HOW TO COMPLETE THIS TASK = The records are to be copied in their entirety, exactly as given.

>>>

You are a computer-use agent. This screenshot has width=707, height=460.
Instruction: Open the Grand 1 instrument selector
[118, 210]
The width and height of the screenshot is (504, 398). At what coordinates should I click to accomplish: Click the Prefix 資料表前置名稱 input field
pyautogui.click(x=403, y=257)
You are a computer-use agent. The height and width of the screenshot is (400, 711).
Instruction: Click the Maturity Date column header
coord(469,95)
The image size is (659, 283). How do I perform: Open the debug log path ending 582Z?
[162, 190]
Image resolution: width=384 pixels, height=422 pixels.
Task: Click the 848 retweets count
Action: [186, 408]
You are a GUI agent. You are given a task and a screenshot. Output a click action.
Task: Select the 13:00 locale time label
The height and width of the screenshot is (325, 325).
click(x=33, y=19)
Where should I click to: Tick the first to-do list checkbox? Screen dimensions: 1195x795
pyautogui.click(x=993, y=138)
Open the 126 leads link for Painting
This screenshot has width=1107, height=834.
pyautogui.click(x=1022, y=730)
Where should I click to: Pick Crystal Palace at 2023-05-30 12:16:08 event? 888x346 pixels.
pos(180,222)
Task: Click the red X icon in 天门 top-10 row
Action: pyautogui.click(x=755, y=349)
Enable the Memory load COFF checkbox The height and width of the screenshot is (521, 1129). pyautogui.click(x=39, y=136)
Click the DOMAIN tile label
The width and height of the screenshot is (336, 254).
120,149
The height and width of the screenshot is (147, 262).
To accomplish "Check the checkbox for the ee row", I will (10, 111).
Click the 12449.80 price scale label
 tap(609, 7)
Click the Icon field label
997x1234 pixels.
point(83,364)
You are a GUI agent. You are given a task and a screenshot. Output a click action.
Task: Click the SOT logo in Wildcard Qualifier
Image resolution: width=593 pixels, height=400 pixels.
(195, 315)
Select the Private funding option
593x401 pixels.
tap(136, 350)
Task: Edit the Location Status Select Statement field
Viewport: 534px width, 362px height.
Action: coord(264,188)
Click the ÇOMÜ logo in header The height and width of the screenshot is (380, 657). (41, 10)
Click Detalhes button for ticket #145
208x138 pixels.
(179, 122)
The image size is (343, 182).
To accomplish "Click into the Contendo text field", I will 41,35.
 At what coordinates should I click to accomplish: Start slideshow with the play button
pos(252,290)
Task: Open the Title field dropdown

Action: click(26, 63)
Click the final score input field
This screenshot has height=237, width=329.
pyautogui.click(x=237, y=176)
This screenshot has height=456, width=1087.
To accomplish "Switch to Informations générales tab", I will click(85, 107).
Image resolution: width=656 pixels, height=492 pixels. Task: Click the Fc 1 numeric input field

<<<

TASK RESPONSE =
You are a computer-use agent. This screenshot has width=707, height=460.
Instruction: Open the Grand 1 instrument selector
[118, 210]
The width and height of the screenshot is (504, 398). At what coordinates should I click to accomplish: Click the Prefix 資料表前置名稱 input field
pyautogui.click(x=403, y=257)
You are a computer-use agent. The height and width of the screenshot is (400, 711).
Instruction: Click the Maturity Date column header
coord(469,95)
The image size is (659, 283). How do I perform: Open the debug log path ending 582Z?
[162, 190]
Image resolution: width=384 pixels, height=422 pixels.
Task: Click the 848 retweets count
Action: [186, 408]
You are a GUI agent. You are given a task and a screenshot. Output a click action.
Task: Select the 13:00 locale time label
The height and width of the screenshot is (325, 325).
click(x=33, y=19)
Where should I click to: Tick the first to-do list checkbox? Screen dimensions: 1195x795
pyautogui.click(x=993, y=138)
Open the 126 leads link for Painting
This screenshot has width=1107, height=834.
pyautogui.click(x=1022, y=730)
Where should I click to: Pick Crystal Palace at 2023-05-30 12:16:08 event? 888x346 pixels.
pos(180,222)
Task: Click the red X icon in 天门 top-10 row
Action: pyautogui.click(x=755, y=349)
Enable the Memory load COFF checkbox The height and width of the screenshot is (521, 1129). pyautogui.click(x=39, y=136)
Click the DOMAIN tile label
The width and height of the screenshot is (336, 254).
120,149
The height and width of the screenshot is (147, 262).
To accomplish "Check the checkbox for the ee row", I will (10, 111).
Click the 12449.80 price scale label
 tap(609, 7)
Click the Icon field label
997x1234 pixels.
point(83,364)
You are a GUI agent. You are given a task and a screenshot. Output a click action.
Task: Click the SOT logo in Wildcard Qualifier
Image resolution: width=593 pixels, height=400 pixels.
(195, 315)
Select the Private funding option
593x401 pixels.
tap(136, 350)
Task: Edit the Location Status Select Statement field
Viewport: 534px width, 362px height.
Action: coord(264,188)
Click the ÇOMÜ logo in header The height and width of the screenshot is (380, 657). (41, 10)
Click Detalhes button for ticket #145
208x138 pixels.
(179, 122)
The image size is (343, 182).
To accomplish "Click into the Contendo text field", I will 41,35.
 At what coordinates should I click to accomplish: Start slideshow with the play button
pos(252,290)
Task: Open the Title field dropdown

Action: click(26, 63)
Click the final score input field
This screenshot has height=237, width=329.
pyautogui.click(x=237, y=176)
This screenshot has height=456, width=1087.
To accomplish "Switch to Informations générales tab", I will click(85, 107).
Image resolution: width=656 pixels, height=492 pixels. Task: Click the Fc 1 numeric input field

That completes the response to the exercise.